C2E2 was this past weekend, and it seemed to be an extremely successful show. There was generally a good vibe in the air, and I talked with a variety of people who were having a great show, regardless of what their criteria was. Retailers, publishers, individual artists, cosplayers, regular attendees… everyone I heard and talked to had a great time. What’s doubly impressive in that is that C2E2 is a large show—large enough that it can almost seem like several shows going on simultaneously. One woman I know spent most of the weekend attending panel discussions without walking the convention floor itself very much, while another I spoke with did the exact opposite while cosplaying. Neither of which speaks to the actors and celebrities who signing autographs and having photo ops.

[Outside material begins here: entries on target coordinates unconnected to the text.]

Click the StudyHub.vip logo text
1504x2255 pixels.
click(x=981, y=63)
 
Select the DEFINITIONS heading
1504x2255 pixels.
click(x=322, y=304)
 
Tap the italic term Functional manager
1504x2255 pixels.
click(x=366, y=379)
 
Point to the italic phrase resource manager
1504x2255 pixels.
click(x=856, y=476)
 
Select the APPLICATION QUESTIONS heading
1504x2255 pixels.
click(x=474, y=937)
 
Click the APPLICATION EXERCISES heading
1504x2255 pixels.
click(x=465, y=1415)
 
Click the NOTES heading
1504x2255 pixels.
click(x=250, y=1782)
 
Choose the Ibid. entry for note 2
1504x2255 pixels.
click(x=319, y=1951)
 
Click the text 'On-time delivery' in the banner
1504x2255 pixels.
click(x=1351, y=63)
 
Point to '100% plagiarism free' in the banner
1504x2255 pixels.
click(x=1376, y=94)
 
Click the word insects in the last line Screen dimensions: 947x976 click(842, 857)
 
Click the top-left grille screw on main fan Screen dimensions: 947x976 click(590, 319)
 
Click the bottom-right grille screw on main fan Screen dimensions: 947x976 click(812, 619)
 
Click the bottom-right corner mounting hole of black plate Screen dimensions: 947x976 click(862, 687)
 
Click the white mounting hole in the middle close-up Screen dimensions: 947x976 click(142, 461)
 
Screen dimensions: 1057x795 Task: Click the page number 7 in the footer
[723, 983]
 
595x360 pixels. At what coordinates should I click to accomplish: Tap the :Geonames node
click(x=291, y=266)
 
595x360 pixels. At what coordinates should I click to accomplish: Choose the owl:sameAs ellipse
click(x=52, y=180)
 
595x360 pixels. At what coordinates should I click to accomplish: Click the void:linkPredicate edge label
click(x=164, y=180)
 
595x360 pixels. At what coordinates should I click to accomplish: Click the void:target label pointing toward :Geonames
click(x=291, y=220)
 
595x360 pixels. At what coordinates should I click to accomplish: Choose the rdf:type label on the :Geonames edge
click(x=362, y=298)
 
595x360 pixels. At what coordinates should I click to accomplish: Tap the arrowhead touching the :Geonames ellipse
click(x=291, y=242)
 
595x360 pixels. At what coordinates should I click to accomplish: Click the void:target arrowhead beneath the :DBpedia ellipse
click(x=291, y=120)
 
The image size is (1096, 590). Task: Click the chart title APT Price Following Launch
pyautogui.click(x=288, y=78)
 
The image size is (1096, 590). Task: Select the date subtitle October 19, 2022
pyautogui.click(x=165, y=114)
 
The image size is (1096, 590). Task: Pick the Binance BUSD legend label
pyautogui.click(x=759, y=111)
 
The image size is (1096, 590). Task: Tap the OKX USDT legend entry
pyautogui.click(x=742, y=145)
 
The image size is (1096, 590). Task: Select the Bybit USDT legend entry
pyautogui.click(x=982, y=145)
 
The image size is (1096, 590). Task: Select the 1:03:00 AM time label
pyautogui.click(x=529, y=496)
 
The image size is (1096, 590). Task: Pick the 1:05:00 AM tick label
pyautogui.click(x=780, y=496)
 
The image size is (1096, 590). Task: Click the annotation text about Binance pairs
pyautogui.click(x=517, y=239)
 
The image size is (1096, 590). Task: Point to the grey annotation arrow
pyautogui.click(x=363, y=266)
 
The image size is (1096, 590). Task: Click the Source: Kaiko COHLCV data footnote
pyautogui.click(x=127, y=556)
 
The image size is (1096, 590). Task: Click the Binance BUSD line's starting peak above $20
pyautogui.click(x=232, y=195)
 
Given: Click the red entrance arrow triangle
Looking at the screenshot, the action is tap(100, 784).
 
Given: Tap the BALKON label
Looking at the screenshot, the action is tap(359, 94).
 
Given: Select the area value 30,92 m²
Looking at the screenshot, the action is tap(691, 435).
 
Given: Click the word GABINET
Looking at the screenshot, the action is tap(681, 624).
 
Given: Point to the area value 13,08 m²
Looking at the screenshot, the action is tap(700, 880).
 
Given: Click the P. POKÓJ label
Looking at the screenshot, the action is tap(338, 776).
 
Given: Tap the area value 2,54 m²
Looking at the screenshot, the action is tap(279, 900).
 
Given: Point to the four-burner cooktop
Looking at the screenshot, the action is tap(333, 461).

One of the themes that I picked up on throughout the event, though, was one of inclusion. There were a number of panels discussing issues surrounding ethnicity, gender identity, etc. and that’s not uncommon these days. But what I heard in a number of instances outside those panels was that C2E2 was simply a better—and safer—show because of their approach to inclusion.
Like many other shows, they have posted harassment policy, but they also make a point of enforcing it. One woman noted that she had witnessed a possible problem last year, Tweeted about it, and almost immediately got a response from the C2E2 staff asking for more details so they could put a stop to it. She said she immediately felt safer, knowing that they were paying attention and trying to stay on top of things.
Another woman pointed out that there were new signs posted throughout the show this year that alerted attendees to how they could send a text directly to security if they witnessed anything. This not only would speed up the response, as it bypasses the marketing people handling the broad spectrum of mentions on Twitter, but it also allows for anyone with a cell phone to call attention to problems, instead of limiting it to users who have social media accounts and can access them via their phone. (While smart phones are becoming increasingly ubiquitous, they are by no means universal yet!)
By contrast, these same people talked of horror stories at other shows, notably Gen Con, that they simply would never attend again because the harassment there was so pervasive there. While Gen Con does have a written no harassment policy, it’s vague enough and so poorly enforced as to be non-existent. (While I haven’t attended the show personally, Gen Con was repeatedly mentioned to me by different people in different situations and contexts as providing a very bad show experience because of harassment!)
C2E2 seems to have taken the issue of inclusion to heart. Every year, there seems to be more and better representation of and by women (I saw so many Rey costumes!) and minorities, and every year the show seems to grow. Which makes simply business sense, when you think about it. If more than half of your potential audience (women, ethnic minorities, anyone along the LGBTQ spectrum…) doesn’t feel welcome at your show, they’re not going to come. And, as a business, why would you alienate such a large number of people, in order to accommodate a very small, but offensive, handful?